> Source data:
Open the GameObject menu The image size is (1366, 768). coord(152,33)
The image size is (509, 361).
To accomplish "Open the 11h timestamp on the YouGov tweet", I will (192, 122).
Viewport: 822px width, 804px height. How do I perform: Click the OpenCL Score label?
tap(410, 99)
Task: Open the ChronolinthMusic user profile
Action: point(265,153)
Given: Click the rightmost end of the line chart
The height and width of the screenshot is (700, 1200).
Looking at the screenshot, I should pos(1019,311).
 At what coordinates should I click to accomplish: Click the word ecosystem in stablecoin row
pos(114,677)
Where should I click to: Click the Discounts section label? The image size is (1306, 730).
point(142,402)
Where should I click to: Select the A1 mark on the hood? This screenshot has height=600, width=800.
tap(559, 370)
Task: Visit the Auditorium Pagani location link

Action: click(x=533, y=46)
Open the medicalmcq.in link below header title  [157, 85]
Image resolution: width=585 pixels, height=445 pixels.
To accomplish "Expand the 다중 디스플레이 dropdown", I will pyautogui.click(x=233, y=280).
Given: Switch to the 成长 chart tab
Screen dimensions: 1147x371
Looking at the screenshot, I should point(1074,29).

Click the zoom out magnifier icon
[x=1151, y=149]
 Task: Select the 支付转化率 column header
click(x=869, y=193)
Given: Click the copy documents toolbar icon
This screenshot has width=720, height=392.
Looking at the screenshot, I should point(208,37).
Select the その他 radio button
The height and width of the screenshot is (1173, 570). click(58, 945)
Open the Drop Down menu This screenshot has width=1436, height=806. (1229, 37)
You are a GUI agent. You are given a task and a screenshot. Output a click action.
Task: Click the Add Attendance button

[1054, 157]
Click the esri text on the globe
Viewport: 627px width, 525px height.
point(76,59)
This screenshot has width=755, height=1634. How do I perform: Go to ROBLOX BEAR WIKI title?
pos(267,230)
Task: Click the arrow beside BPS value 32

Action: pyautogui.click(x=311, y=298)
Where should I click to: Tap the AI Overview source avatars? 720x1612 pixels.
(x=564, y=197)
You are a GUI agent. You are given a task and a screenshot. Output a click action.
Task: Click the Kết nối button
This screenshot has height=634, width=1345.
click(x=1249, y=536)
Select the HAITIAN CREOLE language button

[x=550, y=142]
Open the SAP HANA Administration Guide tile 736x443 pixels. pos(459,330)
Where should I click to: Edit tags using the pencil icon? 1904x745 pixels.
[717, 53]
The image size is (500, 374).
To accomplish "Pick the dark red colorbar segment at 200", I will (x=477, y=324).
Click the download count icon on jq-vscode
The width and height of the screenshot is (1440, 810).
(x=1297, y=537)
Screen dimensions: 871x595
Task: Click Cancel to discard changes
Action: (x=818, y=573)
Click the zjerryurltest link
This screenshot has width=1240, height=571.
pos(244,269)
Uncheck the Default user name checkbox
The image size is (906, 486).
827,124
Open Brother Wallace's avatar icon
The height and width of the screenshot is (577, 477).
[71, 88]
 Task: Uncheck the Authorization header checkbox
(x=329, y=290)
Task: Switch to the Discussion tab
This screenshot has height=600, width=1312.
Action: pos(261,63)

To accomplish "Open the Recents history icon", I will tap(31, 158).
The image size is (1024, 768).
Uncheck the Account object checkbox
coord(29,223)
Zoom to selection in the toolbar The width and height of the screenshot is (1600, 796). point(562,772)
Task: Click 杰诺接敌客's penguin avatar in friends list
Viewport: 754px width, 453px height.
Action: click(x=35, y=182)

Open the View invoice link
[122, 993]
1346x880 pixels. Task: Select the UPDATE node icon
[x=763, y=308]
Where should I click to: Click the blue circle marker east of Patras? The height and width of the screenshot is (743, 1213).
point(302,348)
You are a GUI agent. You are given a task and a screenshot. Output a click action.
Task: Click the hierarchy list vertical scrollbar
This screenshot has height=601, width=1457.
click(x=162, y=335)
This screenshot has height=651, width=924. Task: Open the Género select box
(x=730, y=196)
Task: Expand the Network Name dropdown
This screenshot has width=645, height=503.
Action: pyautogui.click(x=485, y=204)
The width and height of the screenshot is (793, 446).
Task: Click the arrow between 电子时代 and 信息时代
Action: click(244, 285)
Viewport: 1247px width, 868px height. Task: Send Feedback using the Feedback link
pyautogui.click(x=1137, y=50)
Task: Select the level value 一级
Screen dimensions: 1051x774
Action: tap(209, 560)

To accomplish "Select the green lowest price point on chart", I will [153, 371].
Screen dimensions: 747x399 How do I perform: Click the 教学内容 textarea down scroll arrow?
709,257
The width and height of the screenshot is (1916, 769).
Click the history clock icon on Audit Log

> Task instructions: Return only the stretch of the material above from the line holding "This screenshot has width=720, height=392." through the line holding "Task: Click the Kết nối button", copied exactly.

> Solved exercise:
This screenshot has width=720, height=392.
Looking at the screenshot, I should point(208,37).
Select the その他 radio button
The height and width of the screenshot is (1173, 570). click(58, 945)
Open the Drop Down menu This screenshot has width=1436, height=806. (1229, 37)
You are a GUI agent. You are given a task and a screenshot. Output a click action.
Task: Click the Add Attendance button

[1054, 157]
Click the esri text on the globe
Viewport: 627px width, 525px height.
point(76,59)
This screenshot has width=755, height=1634. How do I perform: Go to ROBLOX BEAR WIKI title?
pos(267,230)
Task: Click the arrow beside BPS value 32

Action: pyautogui.click(x=311, y=298)
Where should I click to: Tap the AI Overview source avatars? 720x1612 pixels.
(x=564, y=197)
You are a GUI agent. You are given a task and a screenshot. Output a click action.
Task: Click the Kết nối button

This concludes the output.